Dataset entries:
# # # # #
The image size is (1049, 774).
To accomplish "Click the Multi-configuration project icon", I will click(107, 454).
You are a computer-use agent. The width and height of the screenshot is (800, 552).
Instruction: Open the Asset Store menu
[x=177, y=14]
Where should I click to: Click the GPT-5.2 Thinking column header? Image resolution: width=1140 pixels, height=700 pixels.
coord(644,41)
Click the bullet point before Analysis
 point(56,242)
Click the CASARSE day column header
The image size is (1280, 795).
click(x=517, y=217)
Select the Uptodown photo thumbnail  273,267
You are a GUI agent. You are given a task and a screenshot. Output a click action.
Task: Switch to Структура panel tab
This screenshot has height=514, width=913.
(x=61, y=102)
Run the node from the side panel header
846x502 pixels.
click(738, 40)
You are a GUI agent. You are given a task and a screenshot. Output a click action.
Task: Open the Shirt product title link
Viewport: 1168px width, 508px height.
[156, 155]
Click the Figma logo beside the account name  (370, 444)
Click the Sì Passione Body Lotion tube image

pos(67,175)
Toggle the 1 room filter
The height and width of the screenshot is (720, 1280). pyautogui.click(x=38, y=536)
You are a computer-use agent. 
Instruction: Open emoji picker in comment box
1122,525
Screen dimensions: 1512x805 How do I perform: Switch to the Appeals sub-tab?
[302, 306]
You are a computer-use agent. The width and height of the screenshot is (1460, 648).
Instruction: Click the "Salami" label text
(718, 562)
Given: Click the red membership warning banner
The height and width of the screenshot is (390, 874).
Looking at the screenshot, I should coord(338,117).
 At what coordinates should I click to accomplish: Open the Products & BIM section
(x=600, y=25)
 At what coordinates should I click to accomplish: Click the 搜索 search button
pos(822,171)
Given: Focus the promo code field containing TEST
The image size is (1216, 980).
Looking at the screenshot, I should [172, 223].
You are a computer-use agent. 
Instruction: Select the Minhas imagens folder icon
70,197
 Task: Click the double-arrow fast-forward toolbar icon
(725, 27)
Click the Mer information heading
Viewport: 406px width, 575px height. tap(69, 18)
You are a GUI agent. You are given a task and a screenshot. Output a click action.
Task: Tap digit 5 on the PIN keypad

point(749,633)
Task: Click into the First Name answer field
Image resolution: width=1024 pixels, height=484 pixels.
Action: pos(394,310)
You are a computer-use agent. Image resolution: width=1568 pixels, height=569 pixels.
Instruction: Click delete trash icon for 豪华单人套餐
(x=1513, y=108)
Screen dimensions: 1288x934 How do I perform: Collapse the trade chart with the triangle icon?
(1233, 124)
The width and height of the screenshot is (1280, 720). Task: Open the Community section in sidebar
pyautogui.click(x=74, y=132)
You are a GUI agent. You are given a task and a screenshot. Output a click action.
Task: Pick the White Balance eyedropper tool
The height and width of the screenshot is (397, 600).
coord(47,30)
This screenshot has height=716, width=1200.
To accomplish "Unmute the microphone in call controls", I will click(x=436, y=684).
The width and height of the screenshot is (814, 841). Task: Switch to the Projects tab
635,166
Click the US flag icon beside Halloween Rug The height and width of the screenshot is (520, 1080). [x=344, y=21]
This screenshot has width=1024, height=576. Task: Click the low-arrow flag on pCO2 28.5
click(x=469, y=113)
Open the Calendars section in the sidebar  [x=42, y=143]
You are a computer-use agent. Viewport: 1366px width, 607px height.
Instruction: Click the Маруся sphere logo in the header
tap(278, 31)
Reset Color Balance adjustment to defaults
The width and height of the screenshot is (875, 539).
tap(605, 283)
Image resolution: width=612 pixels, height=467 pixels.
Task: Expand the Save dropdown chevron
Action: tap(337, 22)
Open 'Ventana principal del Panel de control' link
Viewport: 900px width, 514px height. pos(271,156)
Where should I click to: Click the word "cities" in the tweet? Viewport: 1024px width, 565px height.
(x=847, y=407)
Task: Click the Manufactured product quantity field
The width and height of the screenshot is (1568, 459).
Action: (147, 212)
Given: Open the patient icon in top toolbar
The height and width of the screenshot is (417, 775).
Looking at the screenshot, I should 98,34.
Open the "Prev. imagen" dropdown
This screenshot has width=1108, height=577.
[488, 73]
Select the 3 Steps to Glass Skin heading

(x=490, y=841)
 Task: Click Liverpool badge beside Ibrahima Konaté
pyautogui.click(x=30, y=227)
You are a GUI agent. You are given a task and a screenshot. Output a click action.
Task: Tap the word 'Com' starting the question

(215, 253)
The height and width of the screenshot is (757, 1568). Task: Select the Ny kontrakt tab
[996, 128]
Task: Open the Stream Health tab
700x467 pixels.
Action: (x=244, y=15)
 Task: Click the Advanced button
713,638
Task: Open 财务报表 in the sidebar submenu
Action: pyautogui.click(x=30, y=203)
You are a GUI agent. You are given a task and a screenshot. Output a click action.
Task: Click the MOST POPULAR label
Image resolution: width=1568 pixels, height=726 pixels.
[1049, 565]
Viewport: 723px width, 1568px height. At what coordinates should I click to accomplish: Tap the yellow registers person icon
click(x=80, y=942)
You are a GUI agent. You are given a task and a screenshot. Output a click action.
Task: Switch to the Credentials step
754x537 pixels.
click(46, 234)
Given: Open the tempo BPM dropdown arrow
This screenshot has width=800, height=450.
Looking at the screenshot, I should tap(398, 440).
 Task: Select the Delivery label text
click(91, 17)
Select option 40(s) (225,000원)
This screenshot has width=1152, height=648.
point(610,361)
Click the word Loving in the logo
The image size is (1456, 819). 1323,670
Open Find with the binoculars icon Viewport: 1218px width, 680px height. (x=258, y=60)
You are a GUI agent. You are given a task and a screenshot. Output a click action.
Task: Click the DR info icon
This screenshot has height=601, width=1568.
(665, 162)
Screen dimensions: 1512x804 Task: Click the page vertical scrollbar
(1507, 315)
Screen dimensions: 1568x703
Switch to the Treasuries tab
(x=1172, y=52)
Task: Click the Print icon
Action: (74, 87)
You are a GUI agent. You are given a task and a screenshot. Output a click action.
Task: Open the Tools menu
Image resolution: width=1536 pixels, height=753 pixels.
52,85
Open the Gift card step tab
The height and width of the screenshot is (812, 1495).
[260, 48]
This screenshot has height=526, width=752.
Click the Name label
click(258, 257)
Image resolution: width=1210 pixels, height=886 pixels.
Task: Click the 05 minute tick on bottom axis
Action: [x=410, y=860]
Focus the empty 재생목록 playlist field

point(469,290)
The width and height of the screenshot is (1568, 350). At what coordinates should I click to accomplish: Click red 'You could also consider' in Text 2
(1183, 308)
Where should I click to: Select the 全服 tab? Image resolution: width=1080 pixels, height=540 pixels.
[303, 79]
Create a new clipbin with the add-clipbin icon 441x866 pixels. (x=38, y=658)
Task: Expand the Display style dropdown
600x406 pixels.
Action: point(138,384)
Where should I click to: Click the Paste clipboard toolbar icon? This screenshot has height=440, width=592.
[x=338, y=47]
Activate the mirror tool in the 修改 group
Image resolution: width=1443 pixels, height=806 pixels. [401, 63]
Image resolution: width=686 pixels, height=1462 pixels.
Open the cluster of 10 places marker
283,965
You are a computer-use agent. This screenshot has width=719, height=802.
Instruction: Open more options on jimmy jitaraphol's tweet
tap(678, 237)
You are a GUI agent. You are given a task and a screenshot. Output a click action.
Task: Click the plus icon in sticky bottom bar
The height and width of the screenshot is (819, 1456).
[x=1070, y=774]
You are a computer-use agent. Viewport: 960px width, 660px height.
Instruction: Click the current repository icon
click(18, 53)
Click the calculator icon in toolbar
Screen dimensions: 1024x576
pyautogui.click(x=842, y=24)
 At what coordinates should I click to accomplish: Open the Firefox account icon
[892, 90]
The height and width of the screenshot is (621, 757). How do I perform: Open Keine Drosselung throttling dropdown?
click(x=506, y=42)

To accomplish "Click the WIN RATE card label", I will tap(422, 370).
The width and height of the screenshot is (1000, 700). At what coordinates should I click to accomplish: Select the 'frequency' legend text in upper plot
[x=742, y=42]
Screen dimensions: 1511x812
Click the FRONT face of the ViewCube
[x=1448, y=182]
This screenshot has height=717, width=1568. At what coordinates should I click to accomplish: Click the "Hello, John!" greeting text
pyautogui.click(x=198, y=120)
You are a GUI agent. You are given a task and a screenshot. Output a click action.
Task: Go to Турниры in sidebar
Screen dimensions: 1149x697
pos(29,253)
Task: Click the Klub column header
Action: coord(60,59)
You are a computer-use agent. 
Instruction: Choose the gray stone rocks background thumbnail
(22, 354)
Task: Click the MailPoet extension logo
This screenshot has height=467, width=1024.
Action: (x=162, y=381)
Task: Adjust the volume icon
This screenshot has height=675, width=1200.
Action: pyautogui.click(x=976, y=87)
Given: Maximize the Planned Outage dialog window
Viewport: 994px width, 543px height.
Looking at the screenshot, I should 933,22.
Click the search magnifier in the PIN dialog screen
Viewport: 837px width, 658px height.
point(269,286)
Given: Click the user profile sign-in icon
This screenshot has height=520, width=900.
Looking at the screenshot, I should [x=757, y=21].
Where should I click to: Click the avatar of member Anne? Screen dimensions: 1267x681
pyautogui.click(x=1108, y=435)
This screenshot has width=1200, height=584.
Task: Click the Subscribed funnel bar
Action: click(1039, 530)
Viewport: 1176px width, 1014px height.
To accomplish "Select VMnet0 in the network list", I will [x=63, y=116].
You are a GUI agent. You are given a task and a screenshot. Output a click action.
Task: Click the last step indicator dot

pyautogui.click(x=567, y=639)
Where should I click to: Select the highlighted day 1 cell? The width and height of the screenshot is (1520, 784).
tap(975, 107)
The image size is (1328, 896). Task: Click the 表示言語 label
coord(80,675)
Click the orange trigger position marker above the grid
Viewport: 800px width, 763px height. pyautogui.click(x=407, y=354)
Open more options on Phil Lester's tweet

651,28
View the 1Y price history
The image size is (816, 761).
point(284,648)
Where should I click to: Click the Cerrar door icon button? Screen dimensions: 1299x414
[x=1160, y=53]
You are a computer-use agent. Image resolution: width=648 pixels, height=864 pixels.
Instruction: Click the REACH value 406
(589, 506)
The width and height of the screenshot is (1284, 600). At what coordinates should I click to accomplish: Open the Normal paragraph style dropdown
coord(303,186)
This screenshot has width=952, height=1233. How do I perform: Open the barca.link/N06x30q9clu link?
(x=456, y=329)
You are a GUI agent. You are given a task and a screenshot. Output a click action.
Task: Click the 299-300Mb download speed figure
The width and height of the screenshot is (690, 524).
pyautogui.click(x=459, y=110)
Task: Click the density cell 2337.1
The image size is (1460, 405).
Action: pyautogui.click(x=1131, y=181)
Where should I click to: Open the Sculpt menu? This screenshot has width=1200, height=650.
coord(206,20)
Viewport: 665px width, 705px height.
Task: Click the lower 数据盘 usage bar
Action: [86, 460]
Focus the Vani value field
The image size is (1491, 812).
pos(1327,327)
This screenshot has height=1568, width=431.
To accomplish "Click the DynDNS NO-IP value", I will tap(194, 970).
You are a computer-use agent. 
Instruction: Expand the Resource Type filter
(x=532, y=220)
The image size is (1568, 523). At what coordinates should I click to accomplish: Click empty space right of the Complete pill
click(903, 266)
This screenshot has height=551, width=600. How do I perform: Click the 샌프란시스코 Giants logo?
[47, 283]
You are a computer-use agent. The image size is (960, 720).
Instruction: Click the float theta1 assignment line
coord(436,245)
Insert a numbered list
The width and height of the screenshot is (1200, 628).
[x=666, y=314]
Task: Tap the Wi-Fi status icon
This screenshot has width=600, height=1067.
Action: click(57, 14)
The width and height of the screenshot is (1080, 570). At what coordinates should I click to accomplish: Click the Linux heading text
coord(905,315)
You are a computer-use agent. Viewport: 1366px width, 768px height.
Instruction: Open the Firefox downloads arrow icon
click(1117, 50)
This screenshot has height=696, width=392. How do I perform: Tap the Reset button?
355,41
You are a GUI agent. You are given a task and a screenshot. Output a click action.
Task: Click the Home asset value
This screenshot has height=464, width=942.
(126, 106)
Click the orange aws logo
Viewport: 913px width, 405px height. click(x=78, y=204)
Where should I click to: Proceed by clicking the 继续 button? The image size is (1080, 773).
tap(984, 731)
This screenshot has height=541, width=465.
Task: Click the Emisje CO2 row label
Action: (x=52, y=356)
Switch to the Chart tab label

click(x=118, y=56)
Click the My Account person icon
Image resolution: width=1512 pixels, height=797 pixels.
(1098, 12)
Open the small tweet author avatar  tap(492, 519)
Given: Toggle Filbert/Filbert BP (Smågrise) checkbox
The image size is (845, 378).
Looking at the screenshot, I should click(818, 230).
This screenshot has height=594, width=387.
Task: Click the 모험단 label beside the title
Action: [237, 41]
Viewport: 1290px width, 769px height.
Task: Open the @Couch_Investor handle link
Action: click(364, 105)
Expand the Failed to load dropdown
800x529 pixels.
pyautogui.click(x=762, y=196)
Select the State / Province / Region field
# # # # #
Task description – In the entries above, find every line holding the word "dialog" and copy it out.

Result for this task –
Given: Maximize the Planned Outage dialog window
Click the search magnifier in the PIN dialog screen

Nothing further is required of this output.